- _Material for the task_
-=-=-
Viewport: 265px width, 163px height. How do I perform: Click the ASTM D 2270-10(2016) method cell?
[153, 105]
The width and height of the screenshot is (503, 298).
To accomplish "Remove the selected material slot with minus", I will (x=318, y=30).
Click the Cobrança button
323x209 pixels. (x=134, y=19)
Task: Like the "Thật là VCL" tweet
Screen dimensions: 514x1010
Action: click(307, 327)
-=-=-
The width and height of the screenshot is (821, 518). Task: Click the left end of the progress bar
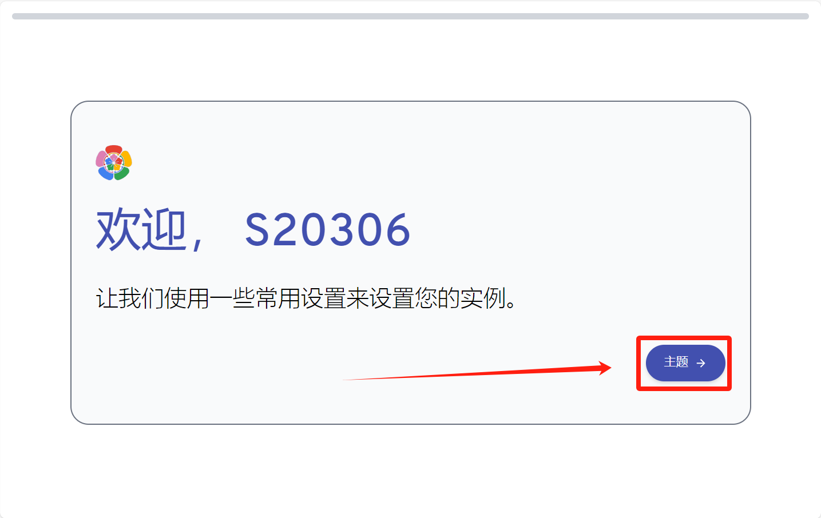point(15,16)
-=-=-
- _Goal of the exercise_
Your answer should consist of the lines from the line with "Viewport: 265px width, 163px" to the line with "Task: Like the" above, repeated exactly, both ends included.

- _Result below_
Viewport: 265px width, 163px height. How do I perform: Click the ASTM D 2270-10(2016) method cell?
[153, 105]
The width and height of the screenshot is (503, 298).
To accomplish "Remove the selected material slot with minus", I will (x=318, y=30).
Click the Cobrança button
323x209 pixels. (x=134, y=19)
Task: Like the "Thật là VCL" tweet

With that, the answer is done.